Accuracy and recall are a pair of mutually exclusive indicators that are typically combined, and the F score is used to measure the recommendation quality. The higher the F score, the higher the quality.

6.2. Experimental Results

6.2.1. Role of Clustering in Solving the Cold Start Problem for New Users

We assess the performance of the clustering algorithm in alleviating the cold start of new users and compare it with the performance of the following algorithms: user-based collaborative filtering (UserCF) algorithm, cluster-based UserCF algorithm (CUserCF), TSVM algorithm based on the distance metric, proposed multiclassifier voting decision mechanism (DCBTSVM), TSVM algorithm based on the distance metric, and multiclassifier voting decision mechanism without cluster analysis (ALTSVM). Figure 3 presents the performance of these reference algorithms, in terms of their recommendation accuracy, with a different number of clusters.

These results show that the clustering algorithm improves the performance of the recommendation model. By analyzing the characteristics of the data set, the model automatically selects neighbors and excavates the potential association relationship of users (i.e., it looks for users that are highly similar), thus helping new users find their own user groups quickly and alleviating the problem of reduced recommendation accuracy due to user cold start. Owing to the use of cluster analysis, the recommendation accuracy of the CUserCF algorithm is better than that of UserCF. Similarly, the recommendation accuracy of DCBTSVM is better than that of ALTSVM.

In the classification-based recommendation system, the number of samples (user-item) in each cluster gradually decreases as the number of clusters k increases, while the number of classifiers trained (equal to the number of clusters k) using the active learning classification model gradually increases. As the number of samples in each cluster decreases, the ability of the trained model to generalize also changes. When k = 30, the recommendation accuracy begins to decline, as the labeling of unlabeled samples by all classifiers is inaccurate; this may be related to model overfitting.

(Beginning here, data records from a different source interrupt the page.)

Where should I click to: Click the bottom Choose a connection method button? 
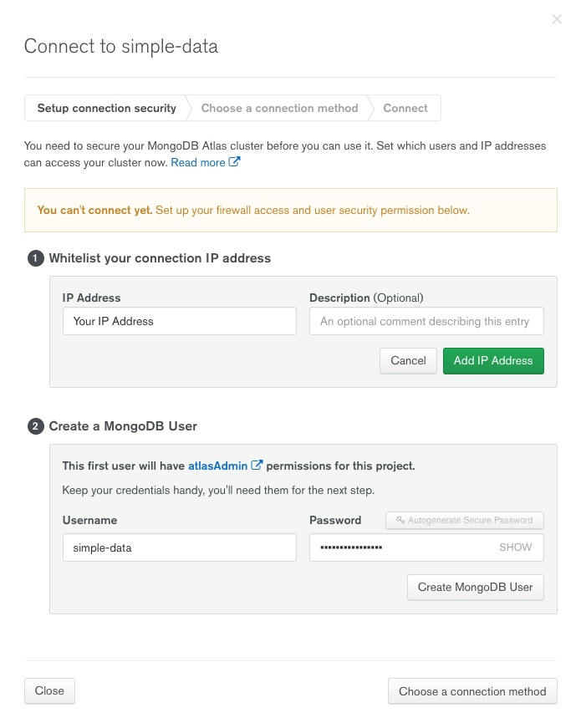(x=472, y=691)
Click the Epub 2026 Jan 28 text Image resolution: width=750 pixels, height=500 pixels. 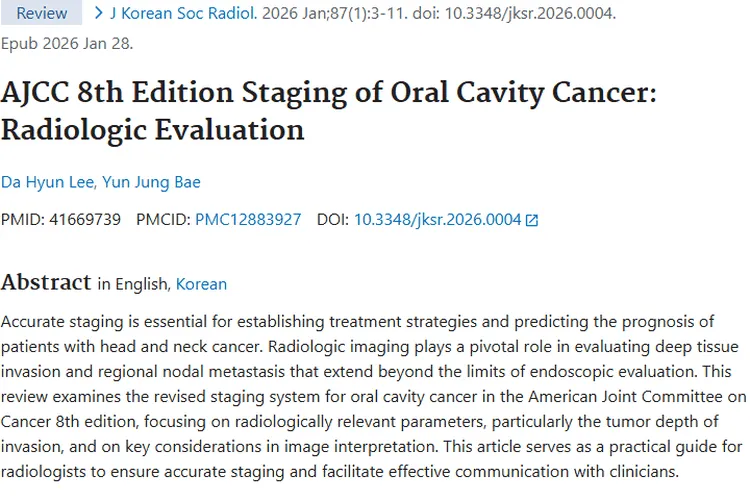tap(67, 43)
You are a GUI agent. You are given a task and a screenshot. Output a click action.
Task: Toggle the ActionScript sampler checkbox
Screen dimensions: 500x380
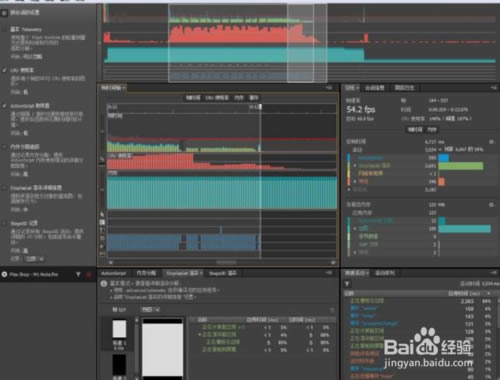4,106
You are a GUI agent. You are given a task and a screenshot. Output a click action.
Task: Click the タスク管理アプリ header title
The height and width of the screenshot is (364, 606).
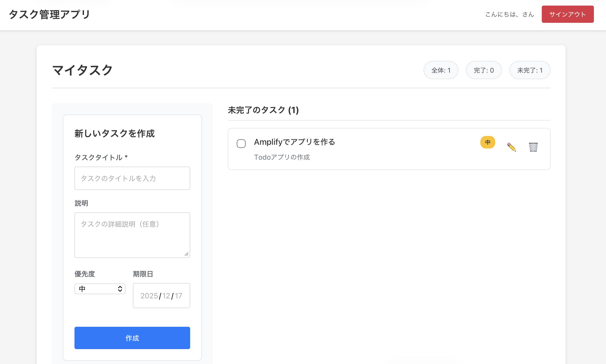pos(50,14)
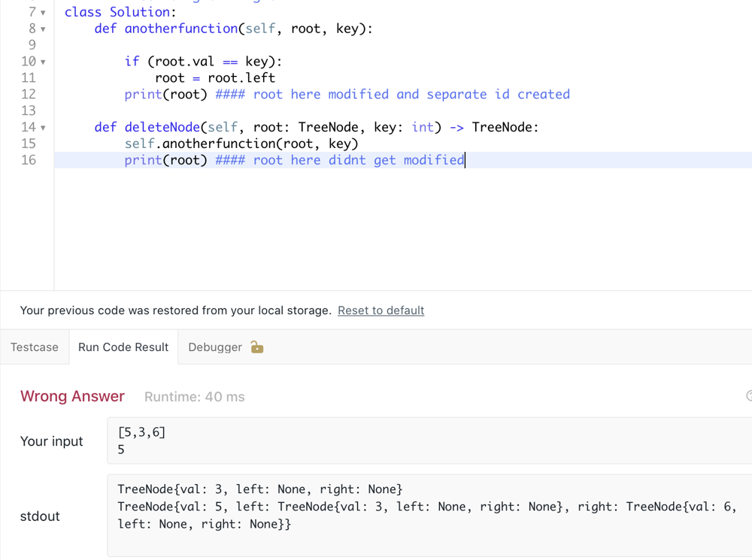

A high level of accuracy (i.e., precision) and the ability to identify as many items of user interest as possible (i.e., recall) are key factors characterizing the performance of a recommendation model. The F score is an important indicator of these abilities. Figure 4 shows that the proposed DCBTSVM method has better F score than the other three methods. The scores are highest when k = 30 and when the proportion of training samples accounts for 60% of the whole training sample set.

6.2.2. Active Learning Strategy for Solving Data Sparsity and User Cold Start Problems

To better simulate real online user situations, we divide the users into the MovieLens data set into two groups. We select one group of users and their rated movie data for the initial training set and no longer regard them as new users. Users in the other group are regarded as new users, and their rated movie data are divided into two subgroups. Each user randomly reserves 20 movie scores for the final test set, and the other subgroup is used as an unlabeled sample set. We assume that users can rate any movie. Each time the movie samples are selected from the unlabeled sample set to be labeled, and they are added into the training set to retrain the model.

On the basis of the aforementioned experimental results, the number of clusters k is first set to 30 and then to 40. Figures 5 and 6 show the performance change trend of the proposed DCBTSVM recommendation model as the sample label proportion increases from 20% to 60%. In each iteration, the DCBTSVM model uses the designed active learning strategy to inquire and label unlabeled movie samples. Then, the labeled samples are put into the training set as labeled samples, and the model is retrained, to iterate continuously until the termination condition.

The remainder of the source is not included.